Skate 3 received "generally favorable reviews" from critics on both platforms according to the review aggregator Metacritic. In Japan, Famitsu gave both console versions each a score of three sevens and one eight for a total of 29 out of 40.

The A.V. Club gave the Xbox 360 version a B+. 411Mania gave the same console version a score of eight out of ten. The Daily Telegraph gave the same console version eight out of ten, but noted its difficult mechanics for mastering the game. Wired similarly gave it eight stars out of ten, praising control scheme, realistic setting and wide range of multiplayer options. The Escapist gave the same console version four stars out of five, also considering the game accessible for newcomers. Edge gave the PS3 version seven out of ten, being more critical of game similar to its predecessor.

EA shut down the game's servers around the end of 2016, but prior to the Electronic Entertainment Expo 2018 in June and in late 2019 after that year's expo, EA reactivated the servers, which led to speculation of either a remaster of Skate 3 or a new title in the Skate series.

Aggregate score
| Aggregator | Score |
|---|---|
| Metacritic | 80/100 |

Review scores
| Publication | Score |
|---|---|
| Destructoid | (PS3) 8.5/10 |
| Eurogamer | (X360) 8/10 |
| Famitsu | 29/40 |
| Game Informer | 8.75/10 |
| GamePro | 4/5 |
| GameRevolution | C+ |
| GameSpot | 7.5/10 |
| GameTrailers | (X360) 8.2/10 |
| GameZone | (X360) 7/10 |
| Giant Bomb | 4/5 |
| IGN | 8/10 |
| Joystiq | (X360) 3.5/5 |
| Official Xbox Magazine (US) | 8.5/10 |
| PlayStation: The Official Magazine | 4/5 |
| The Daily Telegraph | (X360) 8/10 |
| Wired | (X360) 8/10 |

==Legacy and sequel==
The game became a popular staple of Let's Play YouTube channels like PewDiePie, due to its humorous ragdoll physics and glitches resulting in the game being a high-selling game as late as 2014, requiring EA to issue a reprinting of the title. The game was also one of the most requested titles to be added to the Xbox One backwards compatibility feature, and was made backwards compatible in November 2016.

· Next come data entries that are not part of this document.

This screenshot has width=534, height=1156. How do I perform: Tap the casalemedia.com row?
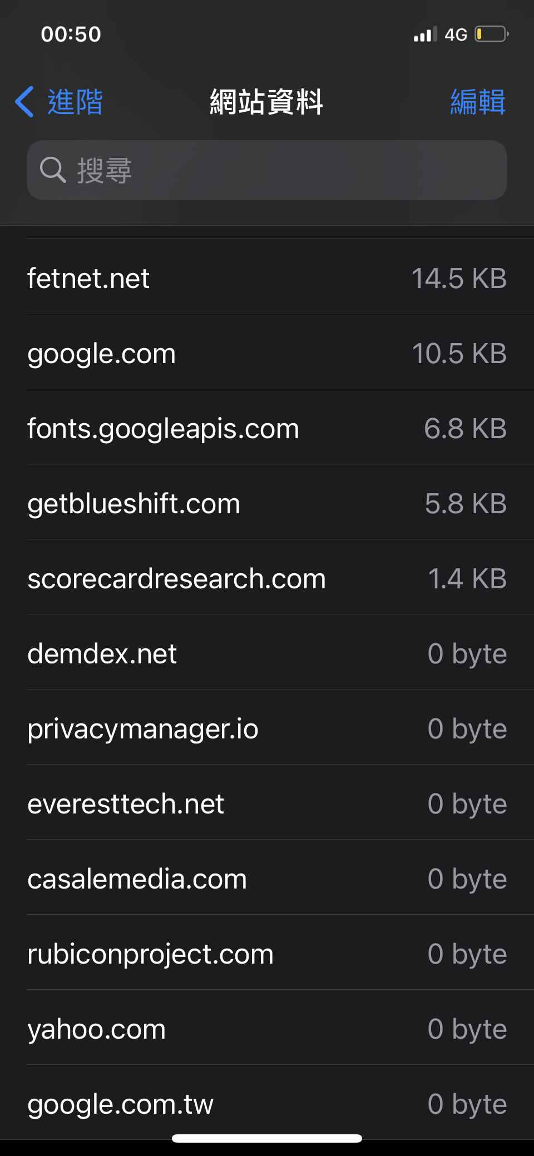point(267,878)
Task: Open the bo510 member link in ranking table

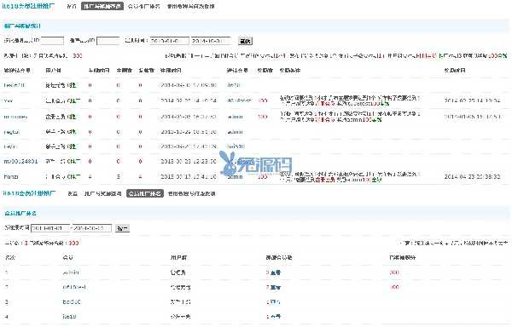Action: click(x=72, y=302)
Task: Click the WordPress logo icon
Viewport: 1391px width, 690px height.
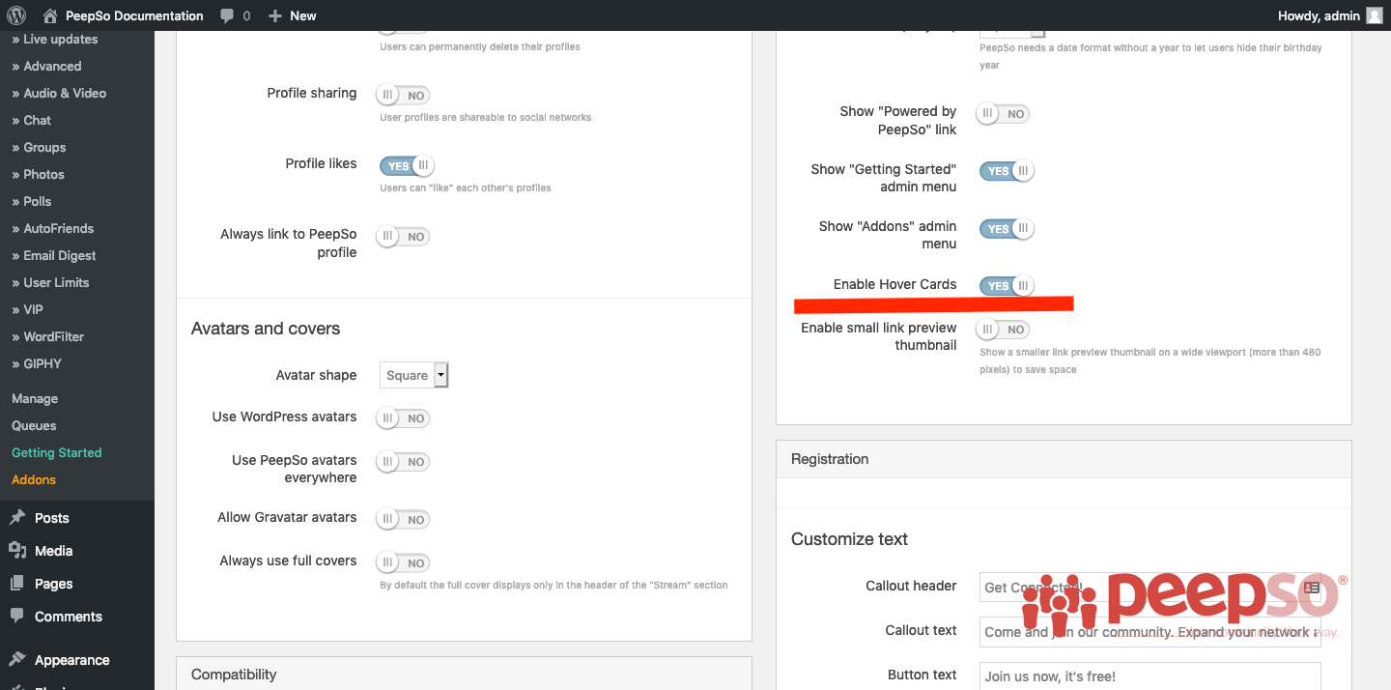Action: coord(16,15)
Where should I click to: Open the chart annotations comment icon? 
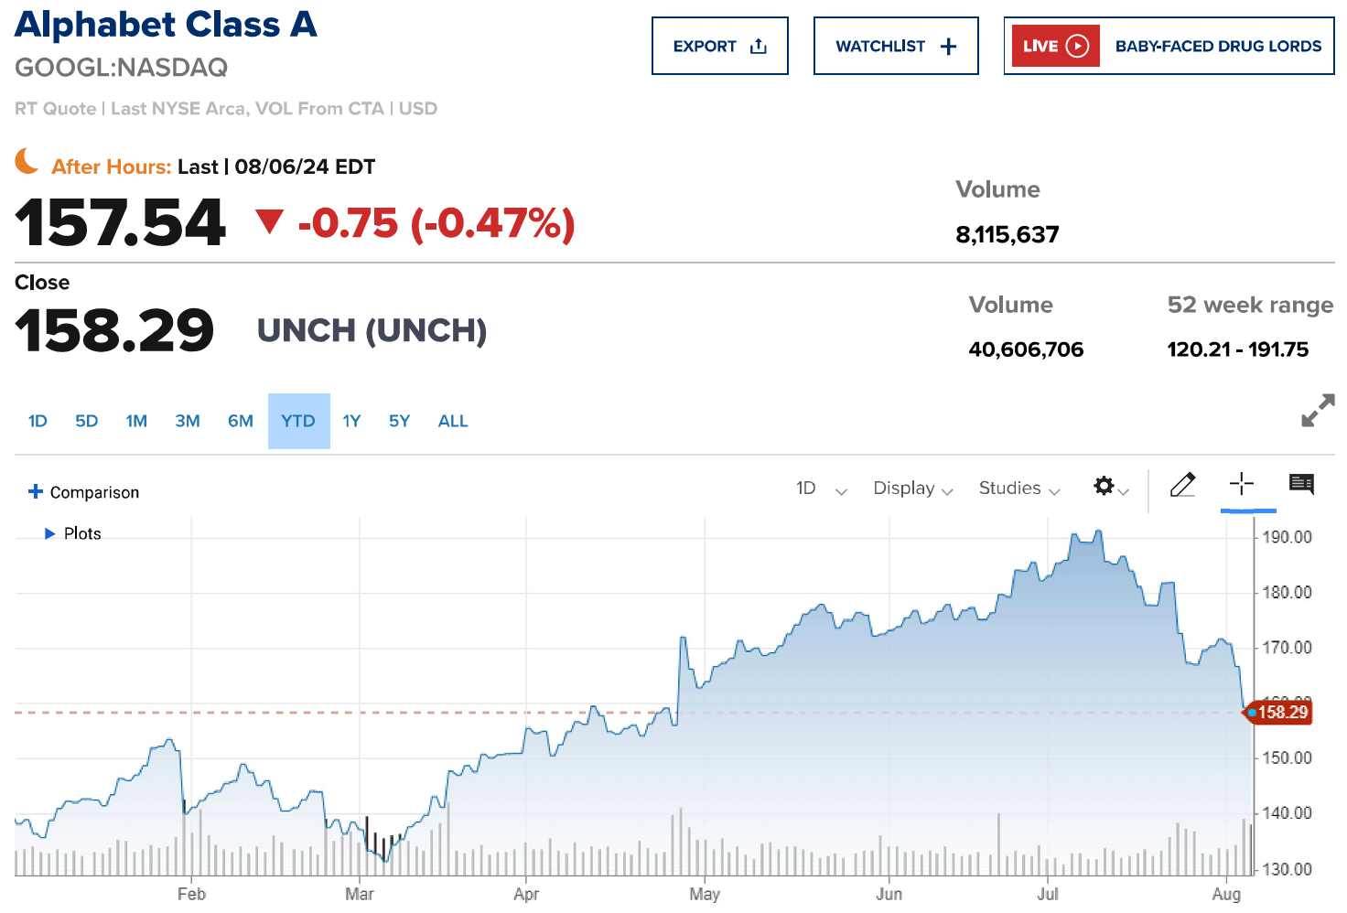coord(1301,484)
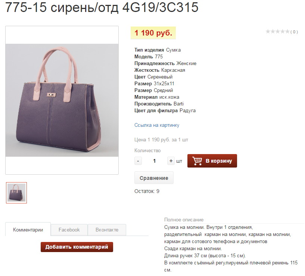Rate the product one star
The image size is (305, 276).
(268, 31)
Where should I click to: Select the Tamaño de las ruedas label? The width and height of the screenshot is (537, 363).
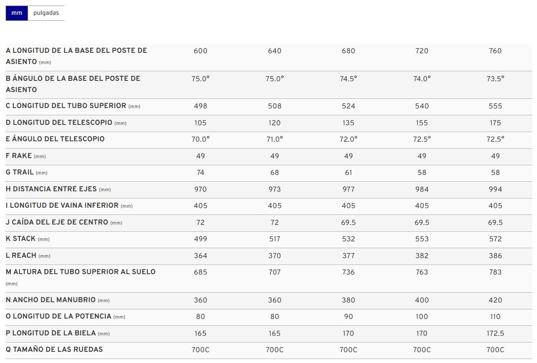(54, 350)
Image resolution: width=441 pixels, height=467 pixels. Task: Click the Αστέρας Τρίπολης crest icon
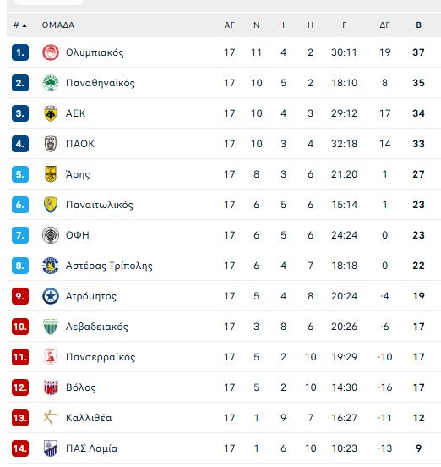pyautogui.click(x=50, y=266)
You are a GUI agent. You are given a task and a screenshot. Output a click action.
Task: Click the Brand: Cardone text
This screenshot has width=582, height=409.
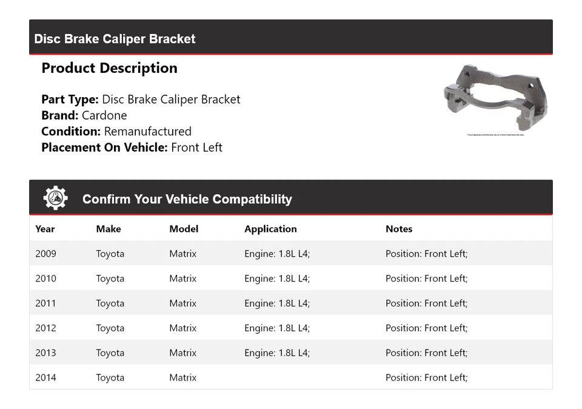point(84,115)
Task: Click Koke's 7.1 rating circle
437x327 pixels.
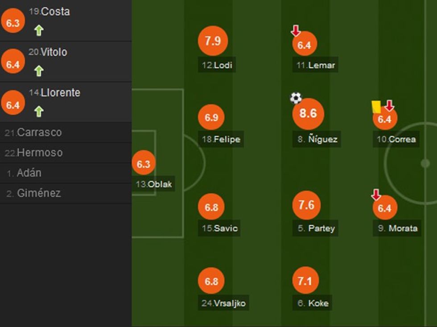Action: point(306,281)
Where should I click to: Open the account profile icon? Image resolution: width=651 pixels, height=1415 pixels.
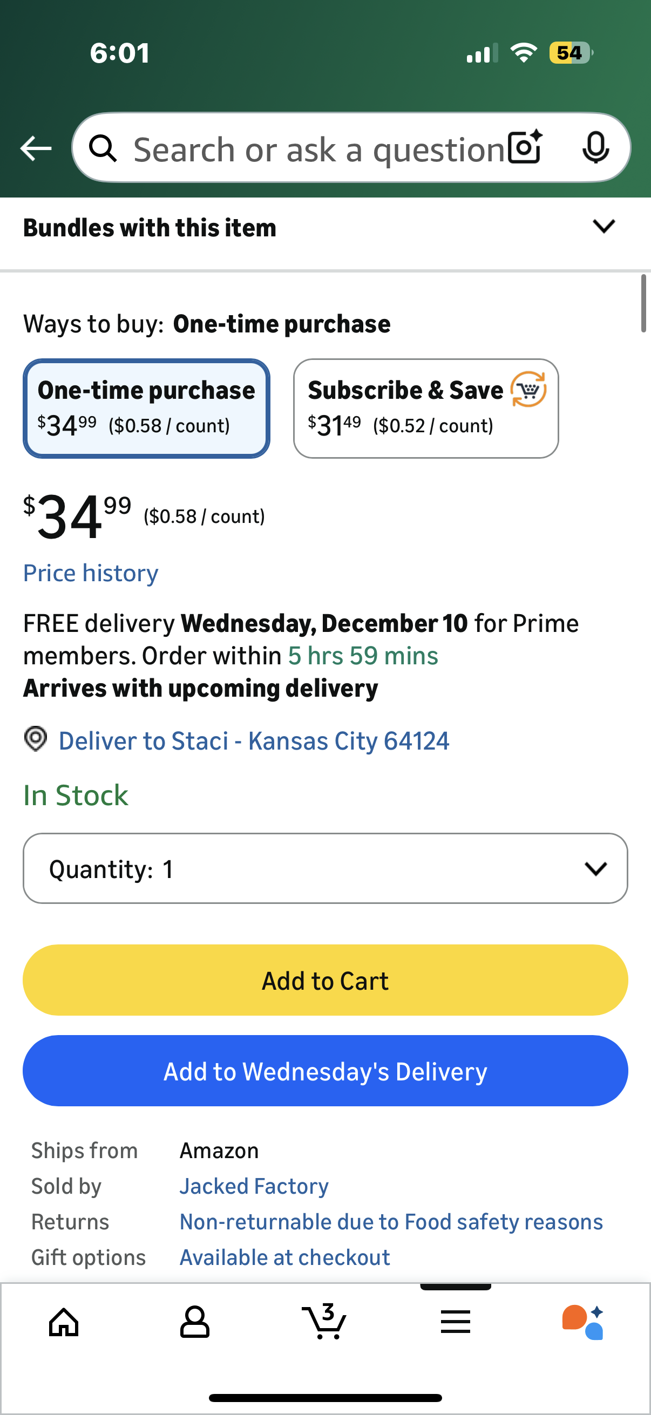pos(194,1322)
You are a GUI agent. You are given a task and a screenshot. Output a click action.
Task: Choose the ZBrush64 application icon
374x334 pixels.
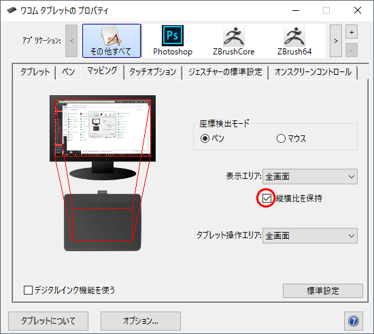click(294, 41)
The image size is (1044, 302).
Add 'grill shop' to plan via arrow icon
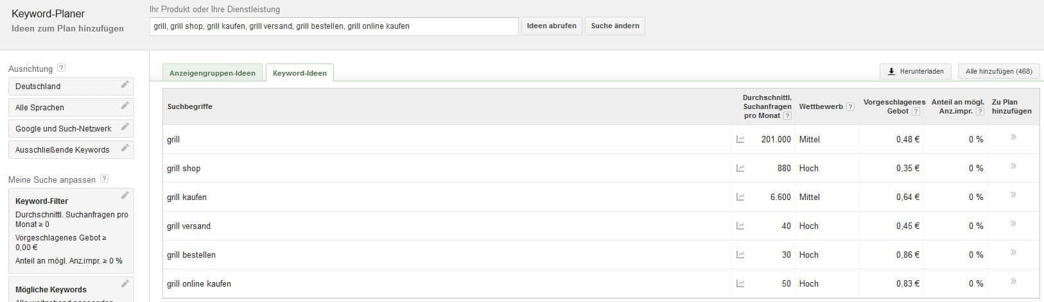pos(1013,166)
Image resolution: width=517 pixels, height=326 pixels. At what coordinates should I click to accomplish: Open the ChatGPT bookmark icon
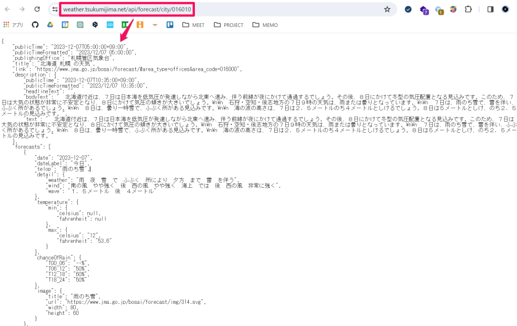coord(79,24)
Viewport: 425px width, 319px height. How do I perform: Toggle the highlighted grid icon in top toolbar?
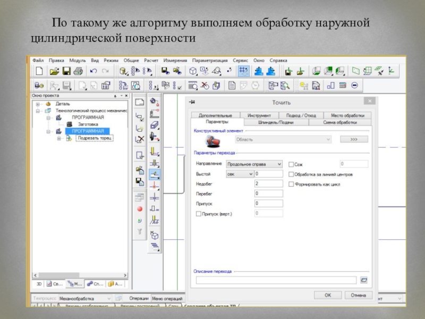coord(243,71)
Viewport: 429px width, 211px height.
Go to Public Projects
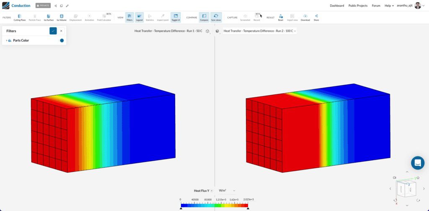[358, 5]
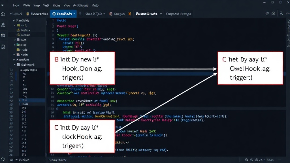Screen dimensions: 290x163
Task: Open the search magnifier icon at top right
Action: 281,13
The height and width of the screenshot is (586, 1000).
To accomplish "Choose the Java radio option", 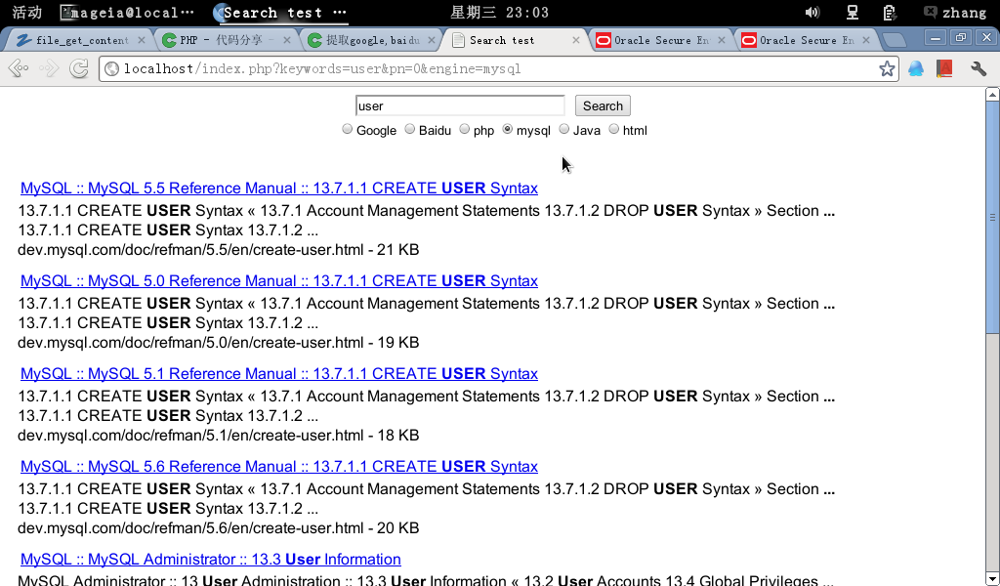I will click(564, 129).
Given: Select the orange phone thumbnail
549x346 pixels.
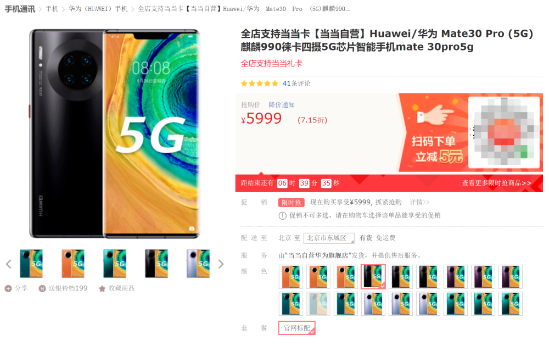Looking at the screenshot, I should 73,264.
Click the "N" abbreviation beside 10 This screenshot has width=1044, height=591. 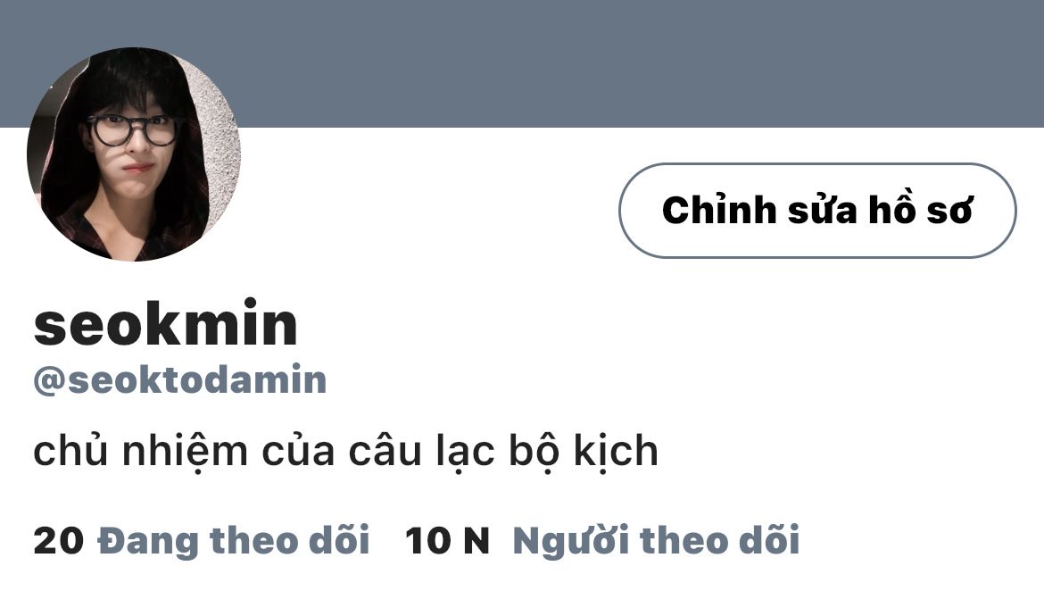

At the June 2020 EA Play event, a new Skate title was confirmed to be in development, commonly known by fans as Skate 4. This was later revealed to be a reboot of sorts, simply titled skate. After some time, a handful of trailers were sporadically released, one of which confirming that the game was going to be playable on PC. A playtest began in July 2022. Modders were able to create an online version of a pre-alpha build of the game, titling it Skate. Online, giving players not accepted into the playtest a taste of what could be the next Skate game.